Carry Hope Naloxone Helped Bring Naloxone Closer to 7.1 Million Texans in Just 3 Months

From April 1, 2026, to July 1, 2026, Carry Hope Naloxone helped bring naloxone closer to 7.1 million Texans, 950+ K-12 schools, and 600+ neighborhoods through law enforcement partnerships alone. During that same time, we also continued working with other first responders, schools, and community partners to make lifesaving naloxone easier to access when it is needed most.

Carry Hope Naloxone

7/1/20262 min read

From April 1, 2026, to July 1, 2026, Carry Hope Naloxone helped bring naloxone access closer to more than 7.1 million Texans, 950+ K-12 schools, and 600+ neighborhoods through law enforcement partnerships alone.

This is only one part of our work from the past 3 months.

During this same period, Carry Hope Naloxone also continued working with other types of first responders, agencies, schools, and community partners to make naloxone more accessible. But for this update, we wanted to highlight the impact of our law enforcement partnerships and show how much can happen when police departments, sheriff’s offices, school district police, and other law enforcement agencies take action.

Carry Hope Naloxone has worked with first responders and community partners before April 1. This article is not meant to show the full history of our work. Instead, it shows how much momentum has grown in just a short period of time.

Naloxone, also known as Narcan, can reverse an opioid overdose and save a life within minutes. But for it to work, it needs to be nearby when an emergency happens.
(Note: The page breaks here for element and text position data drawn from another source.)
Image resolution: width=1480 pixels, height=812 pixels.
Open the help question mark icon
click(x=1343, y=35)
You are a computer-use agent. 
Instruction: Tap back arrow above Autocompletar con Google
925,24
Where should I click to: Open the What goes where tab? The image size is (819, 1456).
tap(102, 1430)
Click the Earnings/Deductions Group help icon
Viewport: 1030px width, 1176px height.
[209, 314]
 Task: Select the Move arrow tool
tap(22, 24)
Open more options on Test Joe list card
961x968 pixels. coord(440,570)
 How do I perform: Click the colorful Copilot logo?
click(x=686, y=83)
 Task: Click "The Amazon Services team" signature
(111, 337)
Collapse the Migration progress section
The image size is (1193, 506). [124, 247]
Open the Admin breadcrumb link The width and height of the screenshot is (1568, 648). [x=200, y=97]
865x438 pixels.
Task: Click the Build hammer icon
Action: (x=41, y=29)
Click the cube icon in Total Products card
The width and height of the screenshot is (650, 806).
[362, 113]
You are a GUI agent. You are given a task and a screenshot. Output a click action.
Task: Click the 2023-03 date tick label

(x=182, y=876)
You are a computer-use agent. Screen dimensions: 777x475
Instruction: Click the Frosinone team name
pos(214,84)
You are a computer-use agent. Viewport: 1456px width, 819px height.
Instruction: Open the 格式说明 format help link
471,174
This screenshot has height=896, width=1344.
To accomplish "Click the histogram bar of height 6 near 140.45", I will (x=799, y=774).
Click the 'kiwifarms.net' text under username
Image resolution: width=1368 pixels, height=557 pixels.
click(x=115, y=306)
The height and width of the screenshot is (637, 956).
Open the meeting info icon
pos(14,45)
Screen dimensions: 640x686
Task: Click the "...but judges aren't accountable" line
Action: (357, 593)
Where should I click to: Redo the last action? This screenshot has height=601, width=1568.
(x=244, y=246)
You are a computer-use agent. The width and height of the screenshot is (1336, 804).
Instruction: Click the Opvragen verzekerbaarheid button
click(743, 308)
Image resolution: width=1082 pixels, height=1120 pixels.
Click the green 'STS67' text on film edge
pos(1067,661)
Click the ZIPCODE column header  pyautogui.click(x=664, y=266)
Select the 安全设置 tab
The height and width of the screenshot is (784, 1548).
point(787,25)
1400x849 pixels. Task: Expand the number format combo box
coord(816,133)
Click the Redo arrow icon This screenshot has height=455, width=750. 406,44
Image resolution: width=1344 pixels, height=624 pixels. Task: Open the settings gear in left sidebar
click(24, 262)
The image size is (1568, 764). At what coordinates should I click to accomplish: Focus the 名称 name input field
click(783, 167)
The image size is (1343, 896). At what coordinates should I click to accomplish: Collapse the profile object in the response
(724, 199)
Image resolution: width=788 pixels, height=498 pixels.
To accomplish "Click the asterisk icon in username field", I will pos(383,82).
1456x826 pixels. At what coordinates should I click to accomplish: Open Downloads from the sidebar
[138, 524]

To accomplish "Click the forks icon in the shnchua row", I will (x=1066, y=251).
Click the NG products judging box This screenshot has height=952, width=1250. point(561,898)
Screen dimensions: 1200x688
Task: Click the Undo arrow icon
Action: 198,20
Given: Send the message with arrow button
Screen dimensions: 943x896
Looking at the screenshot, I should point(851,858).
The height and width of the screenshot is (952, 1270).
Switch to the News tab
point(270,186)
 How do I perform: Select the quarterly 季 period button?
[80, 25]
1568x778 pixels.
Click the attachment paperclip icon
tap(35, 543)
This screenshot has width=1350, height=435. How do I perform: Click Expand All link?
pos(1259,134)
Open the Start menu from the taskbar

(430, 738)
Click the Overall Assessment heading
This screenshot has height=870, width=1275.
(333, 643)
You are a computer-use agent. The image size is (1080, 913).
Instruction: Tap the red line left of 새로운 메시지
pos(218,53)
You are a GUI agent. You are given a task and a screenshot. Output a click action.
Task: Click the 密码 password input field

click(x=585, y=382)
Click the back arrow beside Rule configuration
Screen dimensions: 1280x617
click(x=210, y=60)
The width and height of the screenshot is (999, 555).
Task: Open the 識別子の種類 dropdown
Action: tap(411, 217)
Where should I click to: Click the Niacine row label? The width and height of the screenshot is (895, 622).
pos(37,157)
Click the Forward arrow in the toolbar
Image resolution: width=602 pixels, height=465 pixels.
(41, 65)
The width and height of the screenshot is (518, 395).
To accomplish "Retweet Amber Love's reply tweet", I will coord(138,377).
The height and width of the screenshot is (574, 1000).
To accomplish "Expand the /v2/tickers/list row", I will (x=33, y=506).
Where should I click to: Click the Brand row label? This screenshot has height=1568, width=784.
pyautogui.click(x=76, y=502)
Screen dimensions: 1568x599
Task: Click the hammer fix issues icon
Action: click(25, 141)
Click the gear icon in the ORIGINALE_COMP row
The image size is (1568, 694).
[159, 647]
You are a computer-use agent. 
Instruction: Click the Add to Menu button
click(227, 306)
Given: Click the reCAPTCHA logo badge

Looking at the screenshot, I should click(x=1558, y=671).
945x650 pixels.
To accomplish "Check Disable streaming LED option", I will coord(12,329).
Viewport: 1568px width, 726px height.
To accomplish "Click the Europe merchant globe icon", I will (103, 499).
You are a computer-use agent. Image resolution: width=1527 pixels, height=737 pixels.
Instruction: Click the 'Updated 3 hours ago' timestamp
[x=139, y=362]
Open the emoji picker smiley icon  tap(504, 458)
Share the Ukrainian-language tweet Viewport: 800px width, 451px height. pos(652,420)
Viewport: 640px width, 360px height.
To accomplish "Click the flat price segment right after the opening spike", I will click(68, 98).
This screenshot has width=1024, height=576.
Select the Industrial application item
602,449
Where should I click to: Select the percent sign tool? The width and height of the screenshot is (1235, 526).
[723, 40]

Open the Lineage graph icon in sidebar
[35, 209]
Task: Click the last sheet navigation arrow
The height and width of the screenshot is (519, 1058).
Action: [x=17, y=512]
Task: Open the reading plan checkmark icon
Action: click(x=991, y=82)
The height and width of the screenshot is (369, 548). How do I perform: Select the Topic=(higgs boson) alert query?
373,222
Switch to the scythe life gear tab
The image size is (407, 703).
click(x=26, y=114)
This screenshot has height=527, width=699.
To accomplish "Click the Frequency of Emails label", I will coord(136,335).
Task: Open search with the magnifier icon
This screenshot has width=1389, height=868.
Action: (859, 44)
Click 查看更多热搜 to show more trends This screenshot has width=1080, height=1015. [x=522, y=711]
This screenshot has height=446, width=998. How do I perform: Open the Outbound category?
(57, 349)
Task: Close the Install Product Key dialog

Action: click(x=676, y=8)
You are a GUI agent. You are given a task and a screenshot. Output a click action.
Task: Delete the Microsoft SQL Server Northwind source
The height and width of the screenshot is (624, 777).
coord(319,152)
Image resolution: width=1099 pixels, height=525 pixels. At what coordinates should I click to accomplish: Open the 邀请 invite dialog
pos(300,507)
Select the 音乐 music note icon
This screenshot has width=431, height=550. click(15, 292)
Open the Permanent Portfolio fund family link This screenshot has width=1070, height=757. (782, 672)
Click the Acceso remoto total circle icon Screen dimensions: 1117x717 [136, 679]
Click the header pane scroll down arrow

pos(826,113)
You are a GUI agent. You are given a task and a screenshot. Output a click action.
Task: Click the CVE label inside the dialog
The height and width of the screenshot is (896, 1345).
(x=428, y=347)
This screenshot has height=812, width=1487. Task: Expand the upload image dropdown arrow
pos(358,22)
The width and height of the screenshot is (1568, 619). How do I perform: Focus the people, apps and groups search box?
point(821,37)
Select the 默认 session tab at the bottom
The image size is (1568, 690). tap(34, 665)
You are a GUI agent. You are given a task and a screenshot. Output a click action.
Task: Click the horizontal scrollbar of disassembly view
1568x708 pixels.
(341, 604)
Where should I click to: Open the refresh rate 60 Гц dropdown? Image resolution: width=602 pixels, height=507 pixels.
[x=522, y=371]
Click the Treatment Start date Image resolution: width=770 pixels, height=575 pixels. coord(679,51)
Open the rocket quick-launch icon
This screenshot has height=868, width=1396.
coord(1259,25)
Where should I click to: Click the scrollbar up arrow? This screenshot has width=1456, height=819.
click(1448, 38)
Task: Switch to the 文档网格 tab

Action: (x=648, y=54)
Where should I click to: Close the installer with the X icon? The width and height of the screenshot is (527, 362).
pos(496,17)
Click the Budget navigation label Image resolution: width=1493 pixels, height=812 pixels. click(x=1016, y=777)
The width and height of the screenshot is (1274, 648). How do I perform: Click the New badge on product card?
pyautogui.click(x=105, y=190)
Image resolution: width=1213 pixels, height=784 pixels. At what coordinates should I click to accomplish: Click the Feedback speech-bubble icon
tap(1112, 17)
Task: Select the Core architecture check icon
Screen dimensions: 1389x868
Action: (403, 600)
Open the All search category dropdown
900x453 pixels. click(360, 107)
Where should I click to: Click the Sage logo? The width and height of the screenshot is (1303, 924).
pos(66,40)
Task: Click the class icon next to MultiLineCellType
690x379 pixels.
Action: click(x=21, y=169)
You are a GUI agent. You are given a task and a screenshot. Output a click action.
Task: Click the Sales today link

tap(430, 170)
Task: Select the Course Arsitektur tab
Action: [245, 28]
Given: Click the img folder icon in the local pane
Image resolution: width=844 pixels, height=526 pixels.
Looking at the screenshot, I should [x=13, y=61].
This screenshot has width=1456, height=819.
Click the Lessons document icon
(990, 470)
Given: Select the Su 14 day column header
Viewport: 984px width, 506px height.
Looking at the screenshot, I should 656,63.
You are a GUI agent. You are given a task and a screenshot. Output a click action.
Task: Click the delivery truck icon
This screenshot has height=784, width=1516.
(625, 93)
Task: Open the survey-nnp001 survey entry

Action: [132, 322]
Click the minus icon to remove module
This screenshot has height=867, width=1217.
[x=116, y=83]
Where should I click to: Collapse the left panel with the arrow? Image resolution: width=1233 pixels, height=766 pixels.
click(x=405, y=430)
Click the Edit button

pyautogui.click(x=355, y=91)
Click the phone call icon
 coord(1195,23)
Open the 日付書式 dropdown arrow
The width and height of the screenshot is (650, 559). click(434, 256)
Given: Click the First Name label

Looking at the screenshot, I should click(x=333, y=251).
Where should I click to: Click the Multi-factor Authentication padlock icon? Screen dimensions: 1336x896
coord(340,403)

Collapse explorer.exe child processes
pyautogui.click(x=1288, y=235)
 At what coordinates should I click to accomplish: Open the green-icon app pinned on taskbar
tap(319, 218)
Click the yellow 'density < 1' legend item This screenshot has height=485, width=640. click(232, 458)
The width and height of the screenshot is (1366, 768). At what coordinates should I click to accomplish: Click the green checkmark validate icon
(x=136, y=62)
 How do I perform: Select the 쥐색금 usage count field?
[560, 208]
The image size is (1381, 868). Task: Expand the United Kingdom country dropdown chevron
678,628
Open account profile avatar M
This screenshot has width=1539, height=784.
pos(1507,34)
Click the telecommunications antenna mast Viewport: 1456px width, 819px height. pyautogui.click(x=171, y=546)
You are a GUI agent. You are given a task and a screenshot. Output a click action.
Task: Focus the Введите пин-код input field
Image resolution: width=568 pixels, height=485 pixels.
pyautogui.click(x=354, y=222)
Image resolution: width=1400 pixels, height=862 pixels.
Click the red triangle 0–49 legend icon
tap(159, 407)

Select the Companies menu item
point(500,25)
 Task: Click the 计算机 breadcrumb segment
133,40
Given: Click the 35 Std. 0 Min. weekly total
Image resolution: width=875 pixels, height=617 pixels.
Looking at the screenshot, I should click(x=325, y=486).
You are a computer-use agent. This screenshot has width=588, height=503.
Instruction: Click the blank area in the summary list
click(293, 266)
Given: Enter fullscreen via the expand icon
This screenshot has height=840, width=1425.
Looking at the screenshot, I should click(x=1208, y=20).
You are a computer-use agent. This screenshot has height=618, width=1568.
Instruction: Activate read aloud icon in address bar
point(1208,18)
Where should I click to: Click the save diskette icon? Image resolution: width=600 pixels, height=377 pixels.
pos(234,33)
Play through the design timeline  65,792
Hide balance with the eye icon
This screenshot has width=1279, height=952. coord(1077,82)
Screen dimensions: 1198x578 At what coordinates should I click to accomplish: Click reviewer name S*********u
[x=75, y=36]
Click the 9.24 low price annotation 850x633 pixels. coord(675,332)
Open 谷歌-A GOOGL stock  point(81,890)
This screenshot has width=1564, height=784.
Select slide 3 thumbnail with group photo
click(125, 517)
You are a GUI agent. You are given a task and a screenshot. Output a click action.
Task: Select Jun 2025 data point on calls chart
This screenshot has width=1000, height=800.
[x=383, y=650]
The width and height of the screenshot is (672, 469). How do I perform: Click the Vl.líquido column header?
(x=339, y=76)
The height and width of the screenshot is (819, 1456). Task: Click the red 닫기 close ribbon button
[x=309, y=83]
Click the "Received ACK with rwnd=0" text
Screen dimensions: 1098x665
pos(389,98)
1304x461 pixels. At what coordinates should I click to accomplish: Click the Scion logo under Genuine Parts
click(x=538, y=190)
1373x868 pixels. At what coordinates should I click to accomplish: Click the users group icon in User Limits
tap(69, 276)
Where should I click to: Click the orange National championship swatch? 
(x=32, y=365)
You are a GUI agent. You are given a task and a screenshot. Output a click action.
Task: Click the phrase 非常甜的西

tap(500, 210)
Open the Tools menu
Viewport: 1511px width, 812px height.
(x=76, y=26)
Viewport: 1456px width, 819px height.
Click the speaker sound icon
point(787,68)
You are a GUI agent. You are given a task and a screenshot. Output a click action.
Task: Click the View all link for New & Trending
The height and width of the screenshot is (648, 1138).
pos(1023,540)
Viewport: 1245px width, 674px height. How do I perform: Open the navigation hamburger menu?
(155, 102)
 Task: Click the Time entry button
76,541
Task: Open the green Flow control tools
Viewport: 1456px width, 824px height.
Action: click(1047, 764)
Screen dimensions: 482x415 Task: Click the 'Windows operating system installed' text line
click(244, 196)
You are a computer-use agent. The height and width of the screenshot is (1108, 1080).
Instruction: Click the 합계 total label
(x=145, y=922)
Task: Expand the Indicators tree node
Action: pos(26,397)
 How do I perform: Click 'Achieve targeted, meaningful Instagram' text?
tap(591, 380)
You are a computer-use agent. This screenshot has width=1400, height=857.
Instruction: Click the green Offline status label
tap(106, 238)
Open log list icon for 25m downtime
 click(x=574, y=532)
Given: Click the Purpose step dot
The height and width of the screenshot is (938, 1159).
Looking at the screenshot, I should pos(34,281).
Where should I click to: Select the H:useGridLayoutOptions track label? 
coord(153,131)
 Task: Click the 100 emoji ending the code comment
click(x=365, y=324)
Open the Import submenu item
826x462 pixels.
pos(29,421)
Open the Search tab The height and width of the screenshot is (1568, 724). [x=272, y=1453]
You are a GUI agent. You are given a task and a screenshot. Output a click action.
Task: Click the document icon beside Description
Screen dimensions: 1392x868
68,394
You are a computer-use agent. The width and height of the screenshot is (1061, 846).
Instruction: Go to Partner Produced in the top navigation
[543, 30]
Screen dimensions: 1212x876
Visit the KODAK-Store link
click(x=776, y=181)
That is why Carry Hope Naloxone works to get free naloxone and overdose response support into the hands of people who are often first on scene.

Over the past 3 months, Carry Hope Naloxone has built valuable law enforcement partnerships across Texas, including:

Bellaire Police Department, Bryan Police Department, Buda Police Department, Kyle Police Department, Gregg County Sheriff’s Office, Galena Park Police Department, Caddo Mills Police Department, Austin ISD Police Department, and many more.

These partnerships help place naloxone closer to officers, schools, neighborhoods, families, and people who may need it during an emergency.

While Carry Hope Naloxone’s work includes more than law enforcement, this update focuses on what our law enforcement partnerships alone helped make possible from April 1, 2026, through July 1, 2026:

7.1 million Texans closer to naloxone access
950+ K-12 schools in safer service areas
600+ neighborhoods better connected to overdose response support

Carry Hope Naloxone has also built a map showing the areas affected by these partnerships during this 3-month period. The map helps show how local partnerships can create a much larger regional impact when agencies and communities work together to improve naloxone access.

Every department that says yes helps make naloxone more available. Every box placed in the right hands gives someone a better chance of surviving an overdose. Every partnership moves us closer to a future where lifesaving overdose reversal medication is easier to access when it is needed most.

Carry Hope Naloxone is proud of the work done over the past 3 months, but this is only one part of the mission. We will continue working with law enforcement agencies, fire departments, EMS agencies, schools, first responders, and community partners to make naloxone easier to access across Texas and beyond.